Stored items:
----
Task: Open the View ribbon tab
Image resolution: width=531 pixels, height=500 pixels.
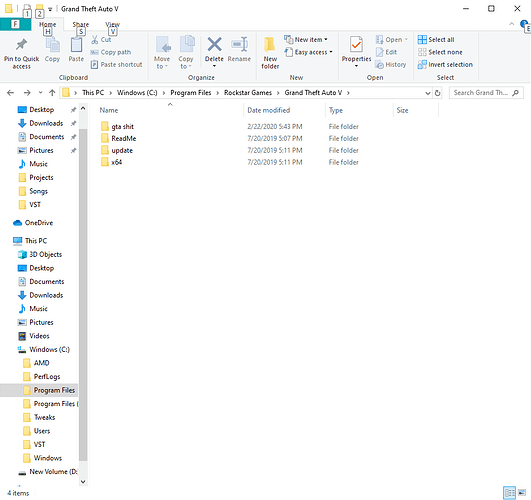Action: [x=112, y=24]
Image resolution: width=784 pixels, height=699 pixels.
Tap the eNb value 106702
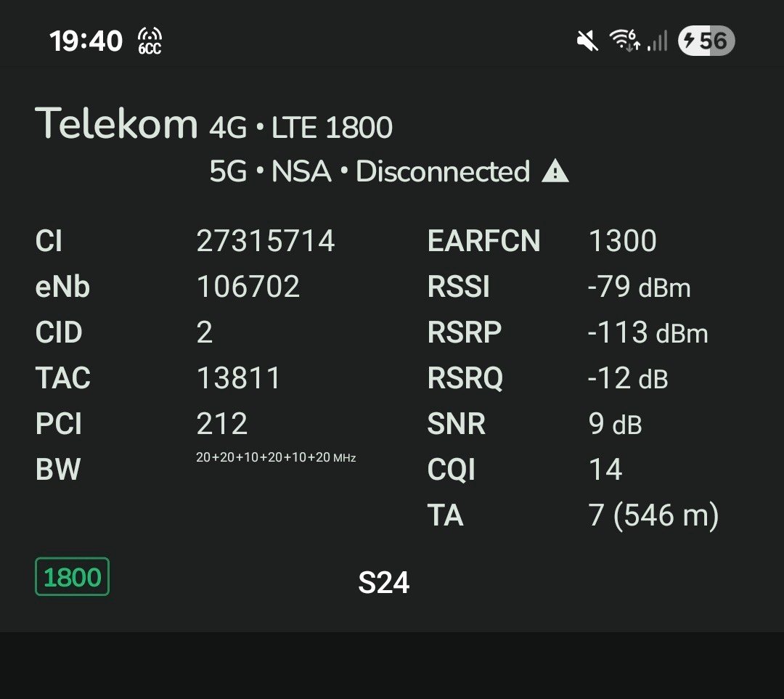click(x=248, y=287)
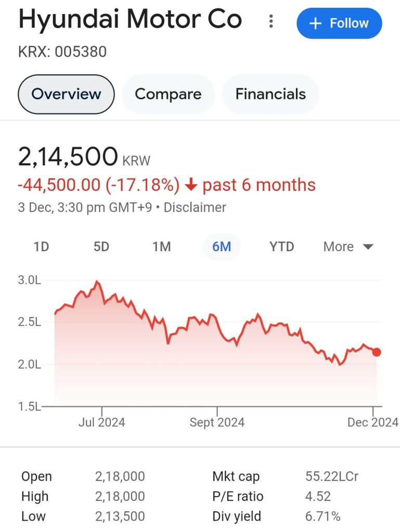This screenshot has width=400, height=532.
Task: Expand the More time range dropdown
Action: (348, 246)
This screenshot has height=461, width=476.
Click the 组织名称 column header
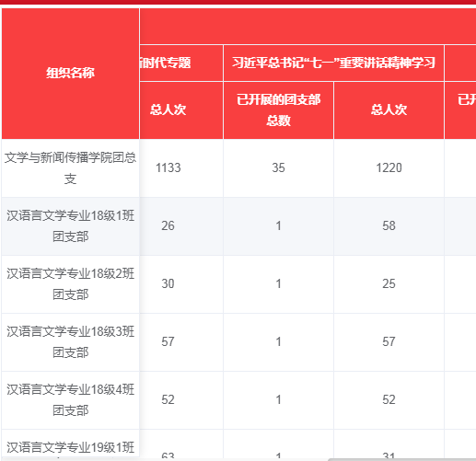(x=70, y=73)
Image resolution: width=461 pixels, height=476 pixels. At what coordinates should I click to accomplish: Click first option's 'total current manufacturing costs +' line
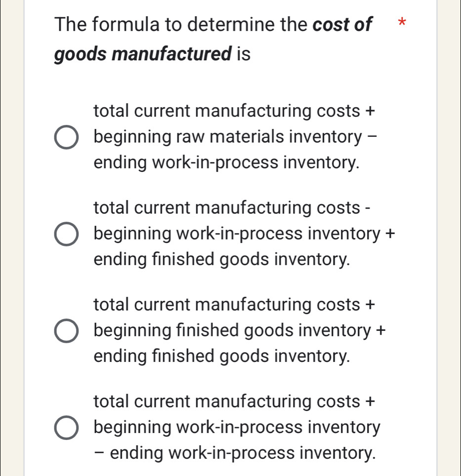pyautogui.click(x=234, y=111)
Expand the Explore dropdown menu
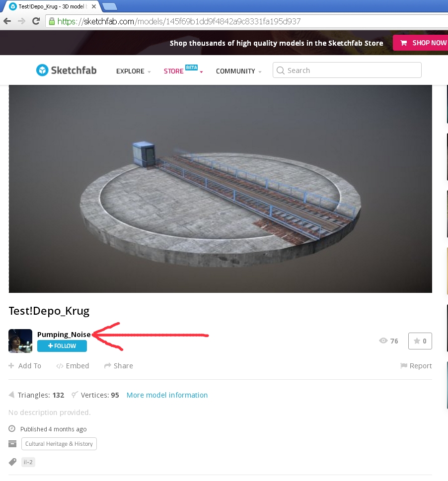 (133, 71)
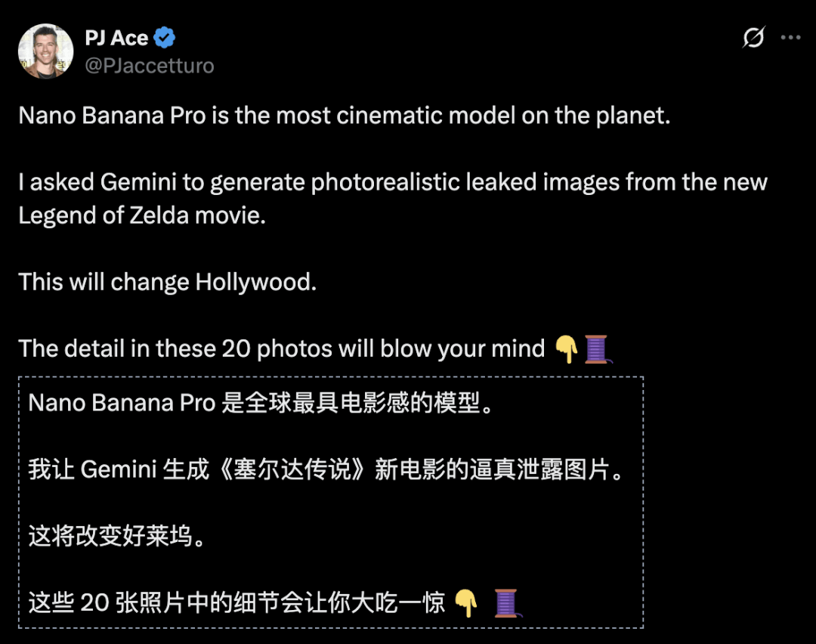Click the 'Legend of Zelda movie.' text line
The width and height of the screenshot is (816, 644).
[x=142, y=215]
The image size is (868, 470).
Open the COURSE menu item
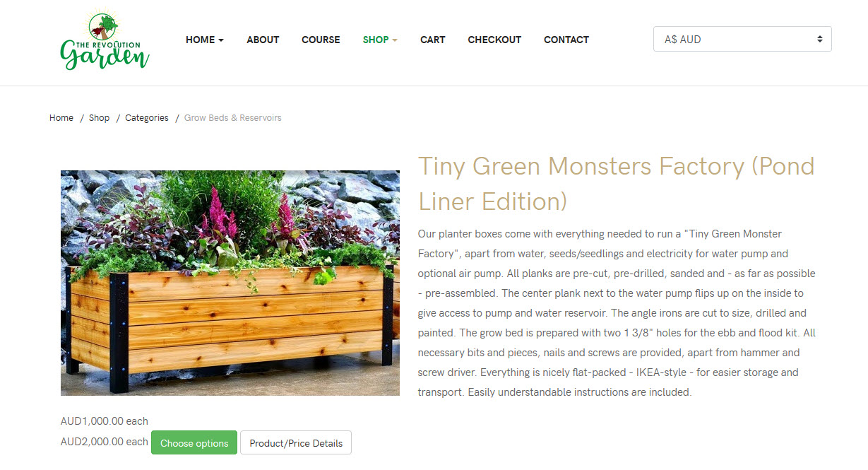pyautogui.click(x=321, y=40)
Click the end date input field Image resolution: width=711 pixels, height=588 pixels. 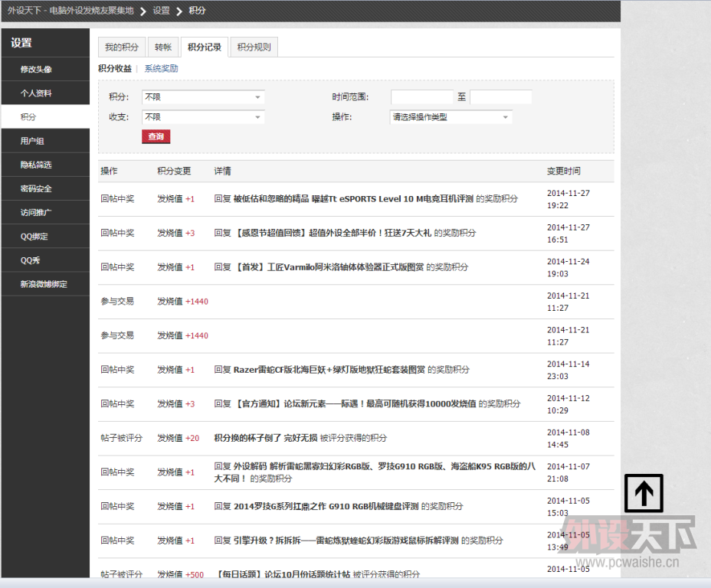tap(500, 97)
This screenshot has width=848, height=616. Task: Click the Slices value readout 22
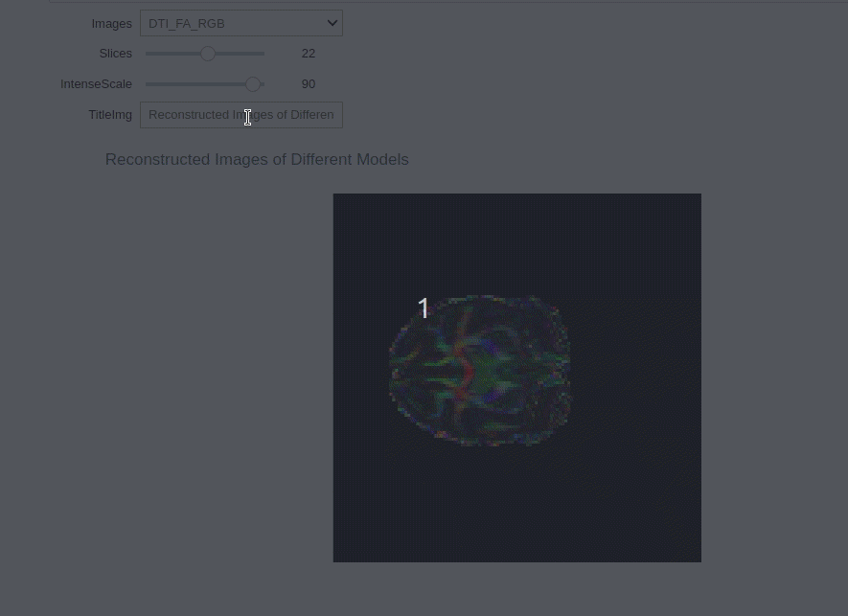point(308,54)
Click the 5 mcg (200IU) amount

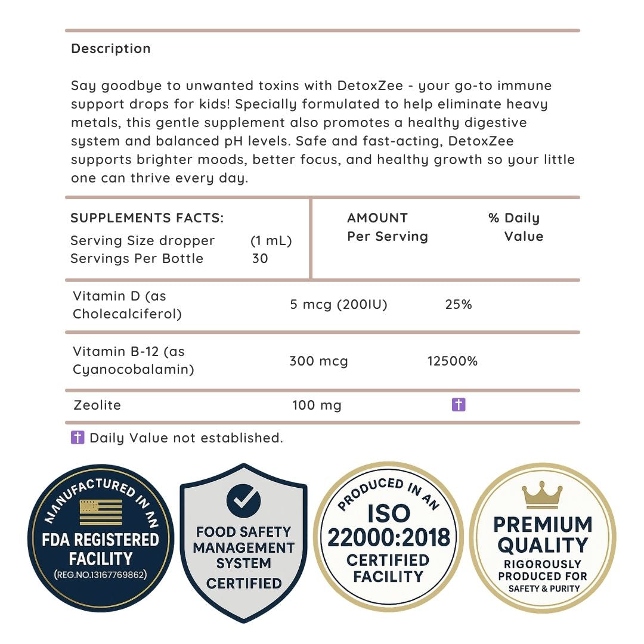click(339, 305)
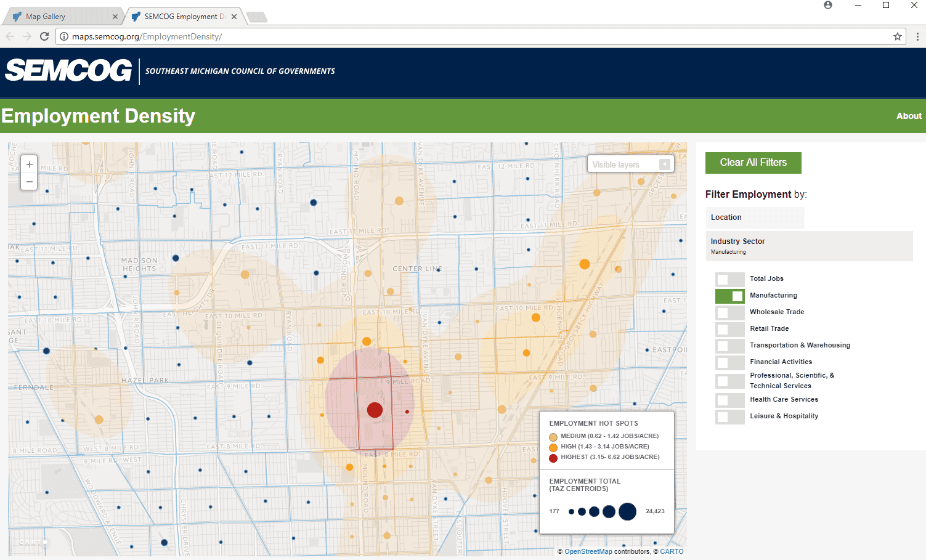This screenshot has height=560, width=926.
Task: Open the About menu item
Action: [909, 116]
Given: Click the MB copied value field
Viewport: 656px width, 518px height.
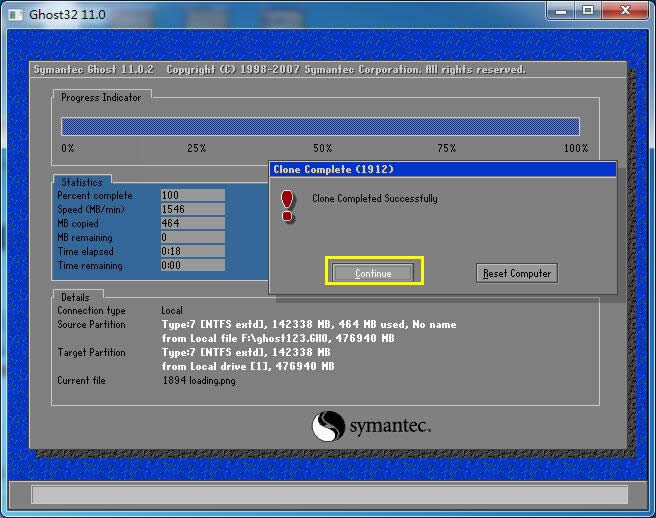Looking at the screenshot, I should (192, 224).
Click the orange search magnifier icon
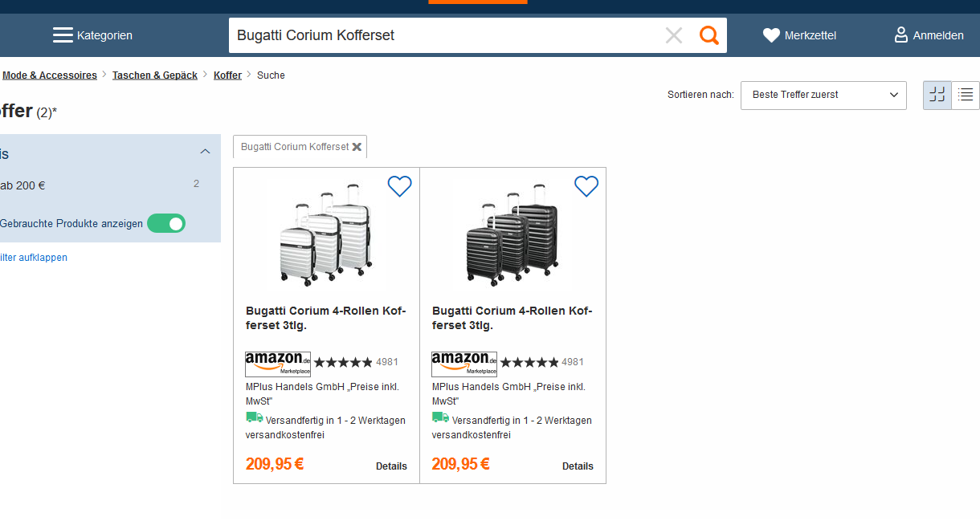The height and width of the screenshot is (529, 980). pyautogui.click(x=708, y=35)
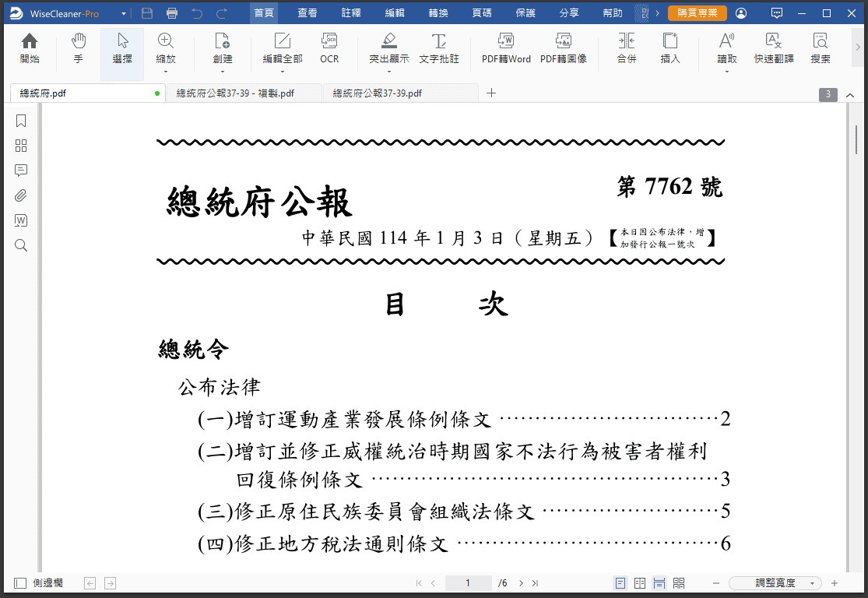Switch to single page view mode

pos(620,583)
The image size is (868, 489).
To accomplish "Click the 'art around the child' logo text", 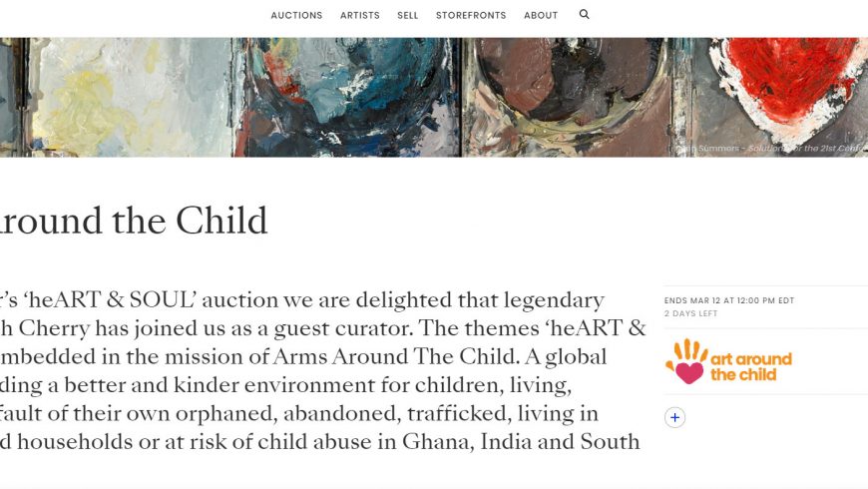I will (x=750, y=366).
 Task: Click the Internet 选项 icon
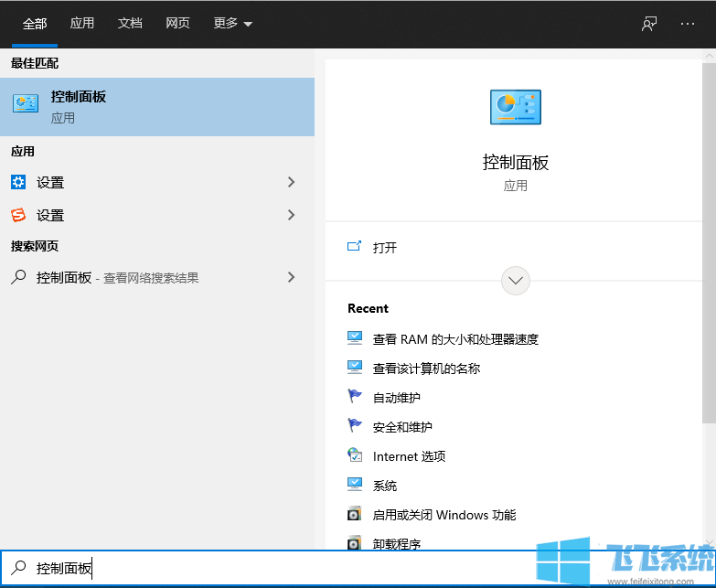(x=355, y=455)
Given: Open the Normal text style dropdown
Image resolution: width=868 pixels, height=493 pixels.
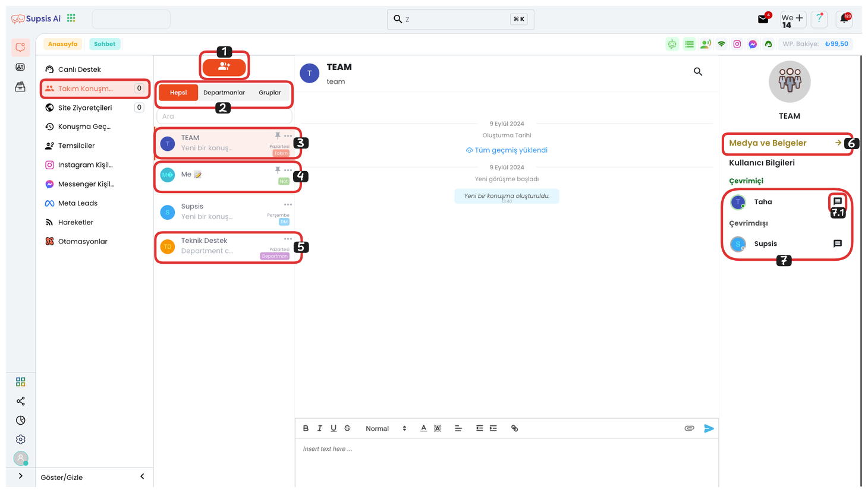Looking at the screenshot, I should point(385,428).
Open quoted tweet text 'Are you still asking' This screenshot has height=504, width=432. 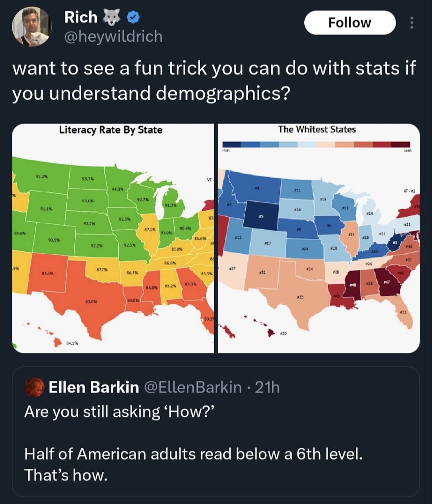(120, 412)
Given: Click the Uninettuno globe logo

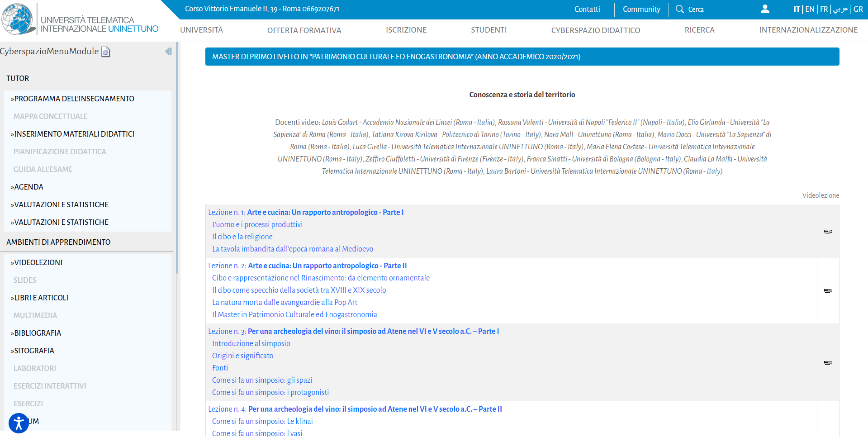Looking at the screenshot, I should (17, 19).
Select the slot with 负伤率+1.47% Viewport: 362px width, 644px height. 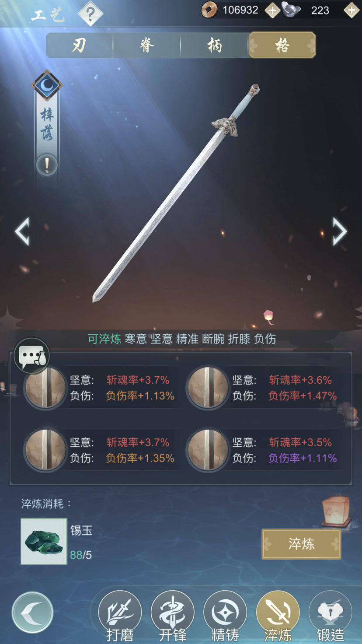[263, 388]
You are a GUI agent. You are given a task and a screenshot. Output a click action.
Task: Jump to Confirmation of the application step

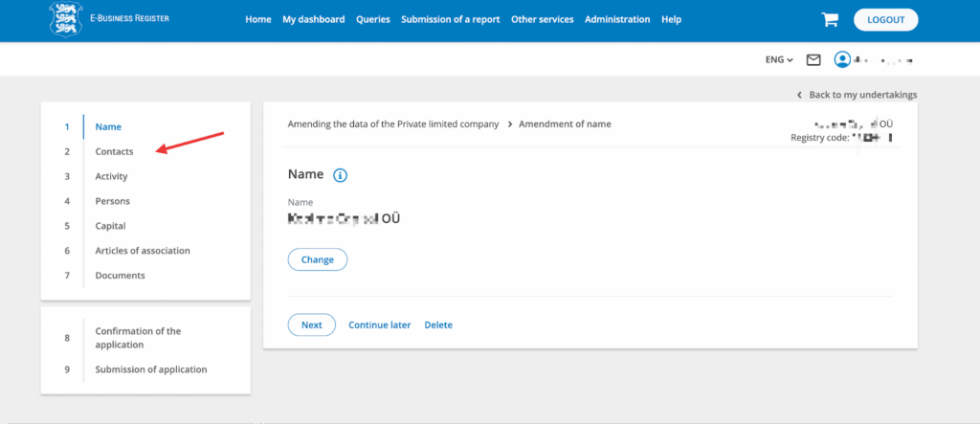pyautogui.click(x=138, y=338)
----
What you should do:
Exactly the lines from the one with "Task: Jump to" through the end of the entries above must be written out, and no pictures may be included.

Task response:
Task: Jump to Confirmation of the application step

pyautogui.click(x=138, y=338)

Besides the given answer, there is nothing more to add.